> **What is being asked**: Lines from the one containing "Instruction: Click the" through the last line of the records below need to be repeated exactly; nothing else, and no pictures.

Dataset entries
• • • • • • •

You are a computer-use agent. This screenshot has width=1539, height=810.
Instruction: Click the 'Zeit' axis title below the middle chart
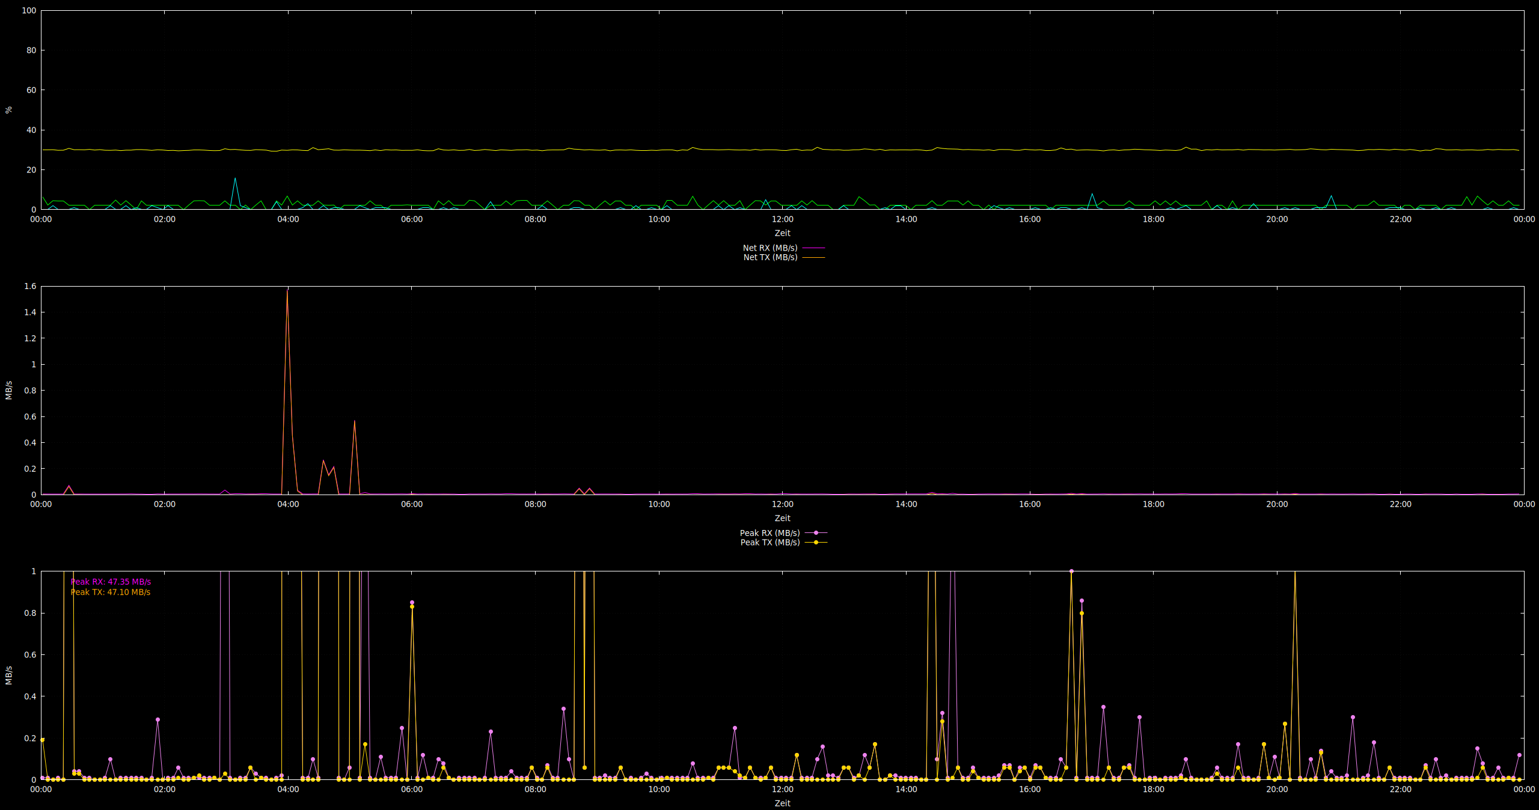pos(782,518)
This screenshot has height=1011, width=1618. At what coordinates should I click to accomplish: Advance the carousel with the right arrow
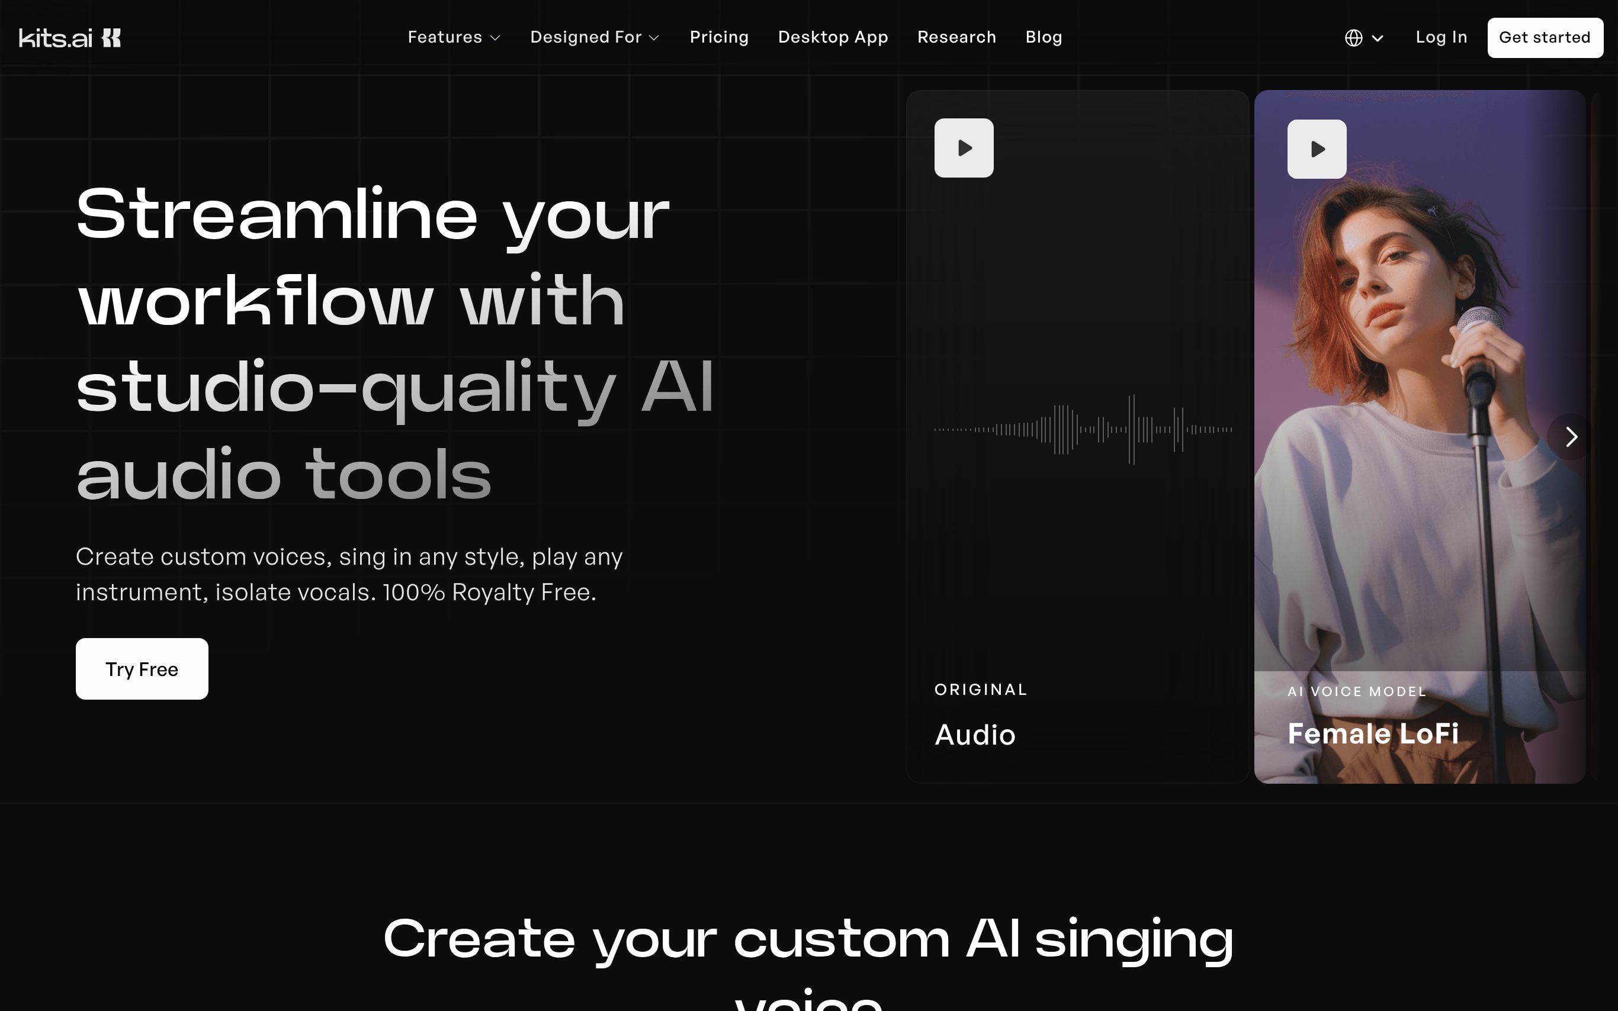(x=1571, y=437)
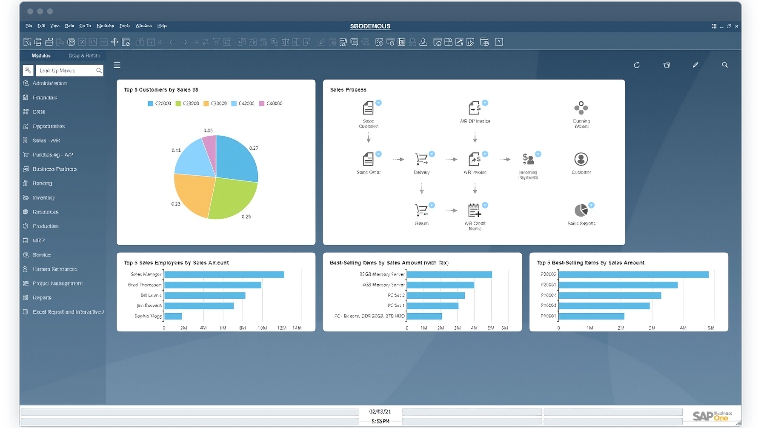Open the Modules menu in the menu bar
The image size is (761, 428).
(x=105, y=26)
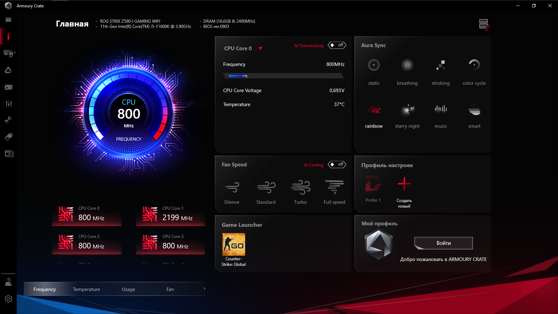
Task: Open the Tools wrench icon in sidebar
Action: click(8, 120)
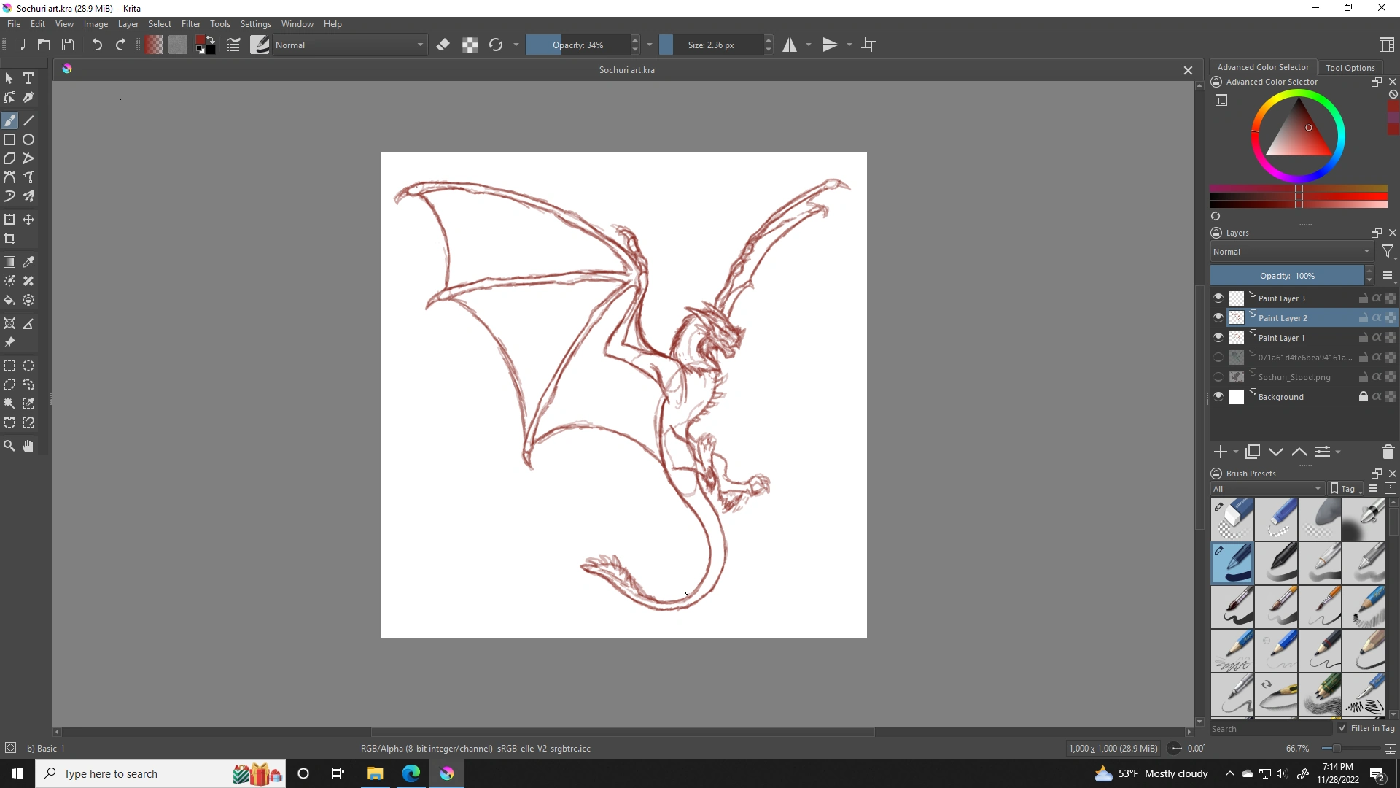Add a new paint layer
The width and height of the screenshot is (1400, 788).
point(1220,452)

• • • • • • •

> **Solution**:
Instruction: Click the 'Zeit' axis title below the middle chart
pos(782,518)
This screenshot has height=1011, width=1618. At what coordinates should I click to accomplish: Advance the carousel with the right arrow
(x=1571, y=437)
Open the Modules menu in the menu bar
The image size is (761, 428).
(x=105, y=26)
Task: Open the Tools wrench icon in sidebar
Action: click(8, 120)
Add a new paint layer
The width and height of the screenshot is (1400, 788).
point(1220,452)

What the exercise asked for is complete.